REQUIRED TASK A: Duplicate the lines of the listing below, from the line containing "December (865, 406)" up to and including the line containing "meter is located at coordinates (794, 599).", and nothing else.

──────── DOCUMENT TEXT

Storing and Querying JSON in a Postgres Database with Exposed

A picture of a me, a man wearing black shorts, a red T-shirt and a blue life jacket. I'm standing on a paddle in the middle of a body of water. In the background is a grey sky, some clouds and mountains.

A long long time ago, in a galaxy country far away, a young student was doing his final group presentation. They’d built a multiplayer fighting game that would run on the Nintendo DS (it was a long time ago) and web/desktop using Flash (long long time ago!). On one of the presentation slide, they mentioned that they’d used an XML database to store games data, which one of the judge took interest in. That student was quick on his feet, so he replied that it was super convenient because you could just query data, get pre-formatted XML back and send it directly to the clients. That was me, I was that student and it was complete bullshit. We’d given up on using an XML database a long time ago and decided to go back to MySQL, I’d just forgotten to update the schema in our slides. This blogpost has nothing to do with XML, but I’ve used Postgres to store JSON data recently, and it made me think about this story. Anyway, let’s dig in.

Context

Why would you store json data into a table? Good question! In my situation, I wanted to store (and query) additional data in a table’s column. The complicated alternative would have been to either add a bunch of nullable columns, or multiple tables with 1-1 relationships. It’s hard to come up with examples when JSON felt like the perfect solution here, but the main idea was being able to store and query evolving data without having to run migrations on the schema every time.

Storing Webhook Events in a Postgres table

I’ve been trying to come up with a simple example, because I don’t want to reuse what I’ve been working on for obvious secret reasons, so picture this:

  • You’re working on a developer tool that integrates with GitHub, where something happens every time someone push new changes to a repository
  • You already log every webhook event but you want to display them somewhere in a UI, as part of a tool for your customers support team
  • As a result, you decide to store them in a database and provide simple ways to look for specific webhook events based on the content of the request sent to your server. This is completely hypothetical of course, but as someone who did developer support for years, this kind of tool made our lives so much easier.

Let’s start by creating a simple table with an auto-incremented identifier and the content of the request, then import a few events’ payload into the freshly created table.

CREATE TABLE webhook_events (
    // Some other fields like an identifier, creation dates...

────────────────

REQUIRED TASK B: Set down the passage of the post on storing JSON in Postgres from "I’ve been trying" up to and including "so much easier.", word for word.

──────── MATERIAL PROVIDED

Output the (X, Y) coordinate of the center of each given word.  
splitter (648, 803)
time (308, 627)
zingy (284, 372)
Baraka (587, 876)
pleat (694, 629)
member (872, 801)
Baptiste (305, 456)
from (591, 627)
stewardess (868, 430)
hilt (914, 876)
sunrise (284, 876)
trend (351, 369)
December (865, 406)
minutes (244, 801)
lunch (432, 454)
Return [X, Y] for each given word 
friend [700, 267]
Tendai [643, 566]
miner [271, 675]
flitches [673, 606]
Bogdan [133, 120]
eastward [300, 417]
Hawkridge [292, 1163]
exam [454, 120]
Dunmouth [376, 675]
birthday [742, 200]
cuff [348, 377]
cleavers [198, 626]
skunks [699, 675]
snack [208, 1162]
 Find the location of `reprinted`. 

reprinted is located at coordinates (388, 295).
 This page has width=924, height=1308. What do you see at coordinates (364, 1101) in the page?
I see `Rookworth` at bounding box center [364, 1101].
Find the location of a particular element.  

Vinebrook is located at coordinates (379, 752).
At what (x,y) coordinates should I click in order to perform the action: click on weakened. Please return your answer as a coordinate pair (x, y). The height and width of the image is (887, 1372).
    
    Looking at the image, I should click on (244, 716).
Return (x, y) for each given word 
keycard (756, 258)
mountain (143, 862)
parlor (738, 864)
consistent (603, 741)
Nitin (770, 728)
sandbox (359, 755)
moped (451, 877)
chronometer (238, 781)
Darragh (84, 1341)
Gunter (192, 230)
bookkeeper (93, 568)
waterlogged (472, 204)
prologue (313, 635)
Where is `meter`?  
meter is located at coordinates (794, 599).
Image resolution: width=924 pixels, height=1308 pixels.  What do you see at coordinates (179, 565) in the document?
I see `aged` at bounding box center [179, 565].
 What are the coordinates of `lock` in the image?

────────────────

EXERCISE RESULT A:
December (865, 406)
minutes (244, 801)
lunch (432, 454)
Return [X, Y] for each given word 
friend [700, 267]
Tendai [643, 566]
miner [271, 675]
flitches [673, 606]
Bogdan [133, 120]
eastward [300, 417]
Hawkridge [292, 1163]
exam [454, 120]
Dunmouth [376, 675]
birthday [742, 200]
cuff [348, 377]
cleavers [198, 626]
skunks [699, 675]
snack [208, 1162]
 Find the location of `reprinted`. 

reprinted is located at coordinates (388, 295).
 This page has width=924, height=1308. What do you see at coordinates (364, 1101) in the page?
I see `Rookworth` at bounding box center [364, 1101].
Find the location of a particular element.  

Vinebrook is located at coordinates (379, 752).
At what (x,y) coordinates should I click in order to perform the action: click on weakened. Please return your answer as a coordinate pair (x, y). The height and width of the image is (887, 1372).
    
    Looking at the image, I should click on (244, 716).
Return (x, y) for each given word 
keycard (756, 258)
mountain (143, 862)
parlor (738, 864)
consistent (603, 741)
Nitin (770, 728)
sandbox (359, 755)
moped (451, 877)
chronometer (238, 781)
Darragh (84, 1341)
Gunter (192, 230)
bookkeeper (93, 568)
waterlogged (472, 204)
prologue (313, 635)
Where is `meter`?  
meter is located at coordinates (794, 599).

EXERCISE RESULT B:
I’ve been trying to come up with a simple example, because I don’t want to reuse what I’ve been working on for obvious secret reasons, so picture this:

  • You’re working on a developer tool that integrates with GitHub, where something happens every time someone push new changes to a repository
  • You already log every webhook event but you want to display them somewhere in a UI, as part of a tool for your customers support team
  • As a result, you decide to store them in a database and provide simple ways to look for specific webhook events based on the content of the request sent to your server. This is completely hypothetical of course, but as someone who did developer support for years, this kind of tool made our lives so much easier.